Arctic Fish received final approval from Chinese regulatory and customs officials to send its first batch of salmon to China earlier this week. The company has been navigating the challenging approval process for the past five years, explains Arctic Fish’s Founder and current Head of Business Development, Sigurður Pétursson.
“This has been a long time in preparation and I first went as a delegate of the Icelandic Ministry of Foreign Affairs on behalf of the Aquaculture Association in June 2014 for the signing of the free trade agreement between Iceland and China,” explains Pétursson to High North News.
Iceland goes to China
Aquaculture products have not previously been traded between the two countries, requiring a number of certifications and registrations in order to begin exporting farmed salmon. Over the past five years it required several visits and inspections to secure the necessary permits. Pétursson highlights that it took the combined efforts of Icelandic Ministries, Iceland’s Food and Veterinary Authority (MAST) and the country’s embassy in China to receive formal registration of Arctic Fish’s products. The first shipment will be done via air transport and Pétursson left open the possibility of utilizing the Northern Sea Route for future deliveries.

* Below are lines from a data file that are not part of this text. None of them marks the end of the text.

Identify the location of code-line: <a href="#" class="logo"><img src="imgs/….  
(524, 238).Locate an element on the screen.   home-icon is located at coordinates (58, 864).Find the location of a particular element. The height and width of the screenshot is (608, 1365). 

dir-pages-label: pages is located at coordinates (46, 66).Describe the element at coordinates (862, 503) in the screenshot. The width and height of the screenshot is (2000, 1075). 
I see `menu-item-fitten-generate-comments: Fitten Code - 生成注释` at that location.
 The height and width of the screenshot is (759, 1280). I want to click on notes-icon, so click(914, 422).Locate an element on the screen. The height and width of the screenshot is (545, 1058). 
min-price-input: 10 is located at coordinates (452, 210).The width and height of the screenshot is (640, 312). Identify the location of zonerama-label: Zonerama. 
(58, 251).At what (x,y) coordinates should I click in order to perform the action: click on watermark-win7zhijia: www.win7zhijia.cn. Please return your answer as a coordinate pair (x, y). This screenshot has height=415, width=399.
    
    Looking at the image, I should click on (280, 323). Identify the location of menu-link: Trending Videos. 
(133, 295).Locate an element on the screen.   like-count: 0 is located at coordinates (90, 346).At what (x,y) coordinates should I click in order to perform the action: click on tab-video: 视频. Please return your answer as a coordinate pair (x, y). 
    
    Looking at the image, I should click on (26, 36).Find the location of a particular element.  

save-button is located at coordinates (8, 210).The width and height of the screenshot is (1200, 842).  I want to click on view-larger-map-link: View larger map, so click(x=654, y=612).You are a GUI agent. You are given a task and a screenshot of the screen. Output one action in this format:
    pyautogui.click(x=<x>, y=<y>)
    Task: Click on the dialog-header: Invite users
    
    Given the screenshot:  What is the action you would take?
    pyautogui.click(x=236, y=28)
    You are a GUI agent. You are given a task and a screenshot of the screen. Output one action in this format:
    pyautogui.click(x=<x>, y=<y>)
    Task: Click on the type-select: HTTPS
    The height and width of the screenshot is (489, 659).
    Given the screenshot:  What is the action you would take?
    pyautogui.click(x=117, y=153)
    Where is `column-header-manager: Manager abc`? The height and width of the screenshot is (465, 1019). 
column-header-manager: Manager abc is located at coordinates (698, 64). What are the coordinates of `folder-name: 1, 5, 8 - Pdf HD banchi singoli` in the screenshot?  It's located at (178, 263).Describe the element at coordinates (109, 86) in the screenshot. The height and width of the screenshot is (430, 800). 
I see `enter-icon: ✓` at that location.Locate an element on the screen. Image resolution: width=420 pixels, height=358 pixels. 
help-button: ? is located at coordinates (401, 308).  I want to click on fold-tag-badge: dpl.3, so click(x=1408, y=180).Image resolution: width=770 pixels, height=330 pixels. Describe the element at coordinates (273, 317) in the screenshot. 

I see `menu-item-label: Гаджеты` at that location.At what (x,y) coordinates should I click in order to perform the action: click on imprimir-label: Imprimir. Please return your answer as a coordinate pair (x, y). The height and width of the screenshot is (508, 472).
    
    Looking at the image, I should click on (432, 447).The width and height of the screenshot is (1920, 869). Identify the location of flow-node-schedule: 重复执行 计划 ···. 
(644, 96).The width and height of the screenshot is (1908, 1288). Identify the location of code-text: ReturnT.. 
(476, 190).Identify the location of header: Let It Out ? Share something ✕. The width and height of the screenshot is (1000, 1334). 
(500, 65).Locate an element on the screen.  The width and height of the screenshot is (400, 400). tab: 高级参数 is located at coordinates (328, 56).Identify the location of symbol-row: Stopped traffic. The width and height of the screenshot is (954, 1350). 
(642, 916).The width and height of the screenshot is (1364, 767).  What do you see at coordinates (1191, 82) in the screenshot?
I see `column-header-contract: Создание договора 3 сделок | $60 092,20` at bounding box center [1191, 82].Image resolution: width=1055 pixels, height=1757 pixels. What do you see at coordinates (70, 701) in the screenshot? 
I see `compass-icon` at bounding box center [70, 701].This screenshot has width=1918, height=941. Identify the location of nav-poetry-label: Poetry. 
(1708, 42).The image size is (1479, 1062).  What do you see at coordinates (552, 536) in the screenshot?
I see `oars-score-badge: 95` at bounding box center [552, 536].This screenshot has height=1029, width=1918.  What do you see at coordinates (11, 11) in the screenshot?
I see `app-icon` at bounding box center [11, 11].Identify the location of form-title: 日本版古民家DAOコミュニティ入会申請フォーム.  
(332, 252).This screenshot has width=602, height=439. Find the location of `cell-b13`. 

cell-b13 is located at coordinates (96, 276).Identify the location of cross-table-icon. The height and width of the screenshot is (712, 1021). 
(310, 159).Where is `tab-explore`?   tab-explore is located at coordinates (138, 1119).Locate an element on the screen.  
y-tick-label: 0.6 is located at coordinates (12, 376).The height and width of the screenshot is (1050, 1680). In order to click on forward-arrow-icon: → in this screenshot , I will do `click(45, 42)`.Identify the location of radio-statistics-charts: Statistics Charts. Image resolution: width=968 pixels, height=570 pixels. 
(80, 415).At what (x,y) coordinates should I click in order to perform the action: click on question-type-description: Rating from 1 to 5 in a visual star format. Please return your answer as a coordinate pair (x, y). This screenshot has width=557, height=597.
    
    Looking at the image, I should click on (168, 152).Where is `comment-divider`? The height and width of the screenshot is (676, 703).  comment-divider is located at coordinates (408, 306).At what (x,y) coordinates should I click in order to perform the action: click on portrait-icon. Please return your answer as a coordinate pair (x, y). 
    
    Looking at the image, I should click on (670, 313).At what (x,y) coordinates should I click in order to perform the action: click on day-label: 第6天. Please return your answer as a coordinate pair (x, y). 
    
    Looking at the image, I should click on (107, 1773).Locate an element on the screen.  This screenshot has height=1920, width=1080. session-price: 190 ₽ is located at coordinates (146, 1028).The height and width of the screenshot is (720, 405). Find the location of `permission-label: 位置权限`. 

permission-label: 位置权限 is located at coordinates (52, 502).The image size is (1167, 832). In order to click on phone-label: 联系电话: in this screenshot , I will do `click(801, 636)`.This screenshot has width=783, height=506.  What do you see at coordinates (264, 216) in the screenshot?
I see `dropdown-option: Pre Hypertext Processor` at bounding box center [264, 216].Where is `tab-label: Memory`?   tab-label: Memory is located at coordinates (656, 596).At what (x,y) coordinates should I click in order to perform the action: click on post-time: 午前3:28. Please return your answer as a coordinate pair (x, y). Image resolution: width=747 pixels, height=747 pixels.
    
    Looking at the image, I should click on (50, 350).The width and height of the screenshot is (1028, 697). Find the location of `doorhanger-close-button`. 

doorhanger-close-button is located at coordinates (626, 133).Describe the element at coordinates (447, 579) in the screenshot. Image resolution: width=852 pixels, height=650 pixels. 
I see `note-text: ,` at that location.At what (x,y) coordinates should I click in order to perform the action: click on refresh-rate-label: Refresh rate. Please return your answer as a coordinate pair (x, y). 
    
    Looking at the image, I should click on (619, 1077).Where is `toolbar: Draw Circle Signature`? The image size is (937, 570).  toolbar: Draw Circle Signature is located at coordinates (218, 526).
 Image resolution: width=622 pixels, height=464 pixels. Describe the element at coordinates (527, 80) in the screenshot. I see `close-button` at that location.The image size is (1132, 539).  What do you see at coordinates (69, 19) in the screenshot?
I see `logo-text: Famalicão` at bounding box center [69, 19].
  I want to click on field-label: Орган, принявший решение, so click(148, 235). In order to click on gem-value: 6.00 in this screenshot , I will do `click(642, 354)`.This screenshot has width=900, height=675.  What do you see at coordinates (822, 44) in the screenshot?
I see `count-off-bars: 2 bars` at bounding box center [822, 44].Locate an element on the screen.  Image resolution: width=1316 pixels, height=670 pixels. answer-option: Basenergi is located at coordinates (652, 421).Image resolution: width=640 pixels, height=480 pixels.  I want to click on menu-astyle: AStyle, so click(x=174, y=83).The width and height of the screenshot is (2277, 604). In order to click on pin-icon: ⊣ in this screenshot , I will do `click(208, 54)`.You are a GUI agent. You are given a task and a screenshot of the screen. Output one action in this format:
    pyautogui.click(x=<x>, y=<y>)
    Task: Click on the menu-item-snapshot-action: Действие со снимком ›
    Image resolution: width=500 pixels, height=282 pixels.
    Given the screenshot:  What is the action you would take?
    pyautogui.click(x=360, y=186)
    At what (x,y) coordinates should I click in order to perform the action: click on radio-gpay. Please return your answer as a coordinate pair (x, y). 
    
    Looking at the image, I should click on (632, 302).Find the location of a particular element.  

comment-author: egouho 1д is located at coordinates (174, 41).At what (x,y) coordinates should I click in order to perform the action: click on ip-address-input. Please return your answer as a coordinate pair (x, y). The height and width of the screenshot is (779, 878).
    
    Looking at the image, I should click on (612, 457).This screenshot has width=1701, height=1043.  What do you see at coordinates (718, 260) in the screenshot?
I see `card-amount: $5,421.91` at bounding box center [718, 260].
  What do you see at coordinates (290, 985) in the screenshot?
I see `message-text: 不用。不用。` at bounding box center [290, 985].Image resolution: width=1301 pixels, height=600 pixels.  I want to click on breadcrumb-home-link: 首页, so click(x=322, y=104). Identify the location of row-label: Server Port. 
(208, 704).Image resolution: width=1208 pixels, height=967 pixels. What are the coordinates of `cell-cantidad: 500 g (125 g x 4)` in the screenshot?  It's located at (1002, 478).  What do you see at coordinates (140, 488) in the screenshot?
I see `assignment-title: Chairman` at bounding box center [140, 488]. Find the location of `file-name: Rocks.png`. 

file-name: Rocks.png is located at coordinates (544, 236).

The company did not disclose how many tons of fish it aims to export to China annually. “We don’t know yet as we are only sending our first shipment this week,” Pétursson explained.
Joint-venture with Norway Royal Salmon
Arctic Fish will rely on Norway Royal Salmon (NRS), a Norwegian salmon farmer generating annual sales of 5 billion NOK, for the sale of its product in China. In fact, NRS acquired a 50 percent stake in the company in 2016 valued at 29 million Euro, making Arctic Fish a defacto Icelandic-Norwegian joint venture.
The company expects other Icelandic salmon farmers to also begin shipments to China as early as this week. The country is the largest consumer of fish in the world and represents a major opportunity, Pétursson said.
The expansion into China follows serious setbacks in October 2018 when Arctic Fish and one of its competitors, Arnarlax, lost their licenses to farm salmon in the Patreksfjordur and Talknafjordur area worth more than 17,500 tons of fish. Following new aquaculture legislation both companies had their licenses revoked but were able to operate under temporary exemptions this summer following significant protests from the affected communities and companies. Just last week Arctic Fish successfully renewed both licenses for ten years.
Norway exporting Salmon to China
Exporting salmon to China has been part of political disputes for much of the past decade. Following the awarding of the Nobel Prize to Chinese human rights activist Liu Xiaobo in 2010, Chinese-Norwegian relations deteriorated and salmon exports to the country plummeted. Following the normalization of relations beginning in 2017 salmon exports are now steadily increasing again with more than 20,000 tons making their way to China from Norway during the first seven months of 2019.
China is expected to become the world’s largest consumer of salmon within the next decade, overtaking Japan. Meanwhile, salmon is Norway’s second-largest export after oil and gas creating the potential for large-scale exports to China. By 2025 China is forecasted to consume 240,000 tons of the fish, up from around 100,000 tons this year.
Norway hopes to deliver 65 percent of the country’s future salmon needs, up from 30 percent in 2018. Russia’s Northern Sea Route may play a vital role in the future in delivering product to China. A delivery of frozen fish from Vladivostok to St. Petersburg was carried along the route by Danish shipping company Maersk just last year.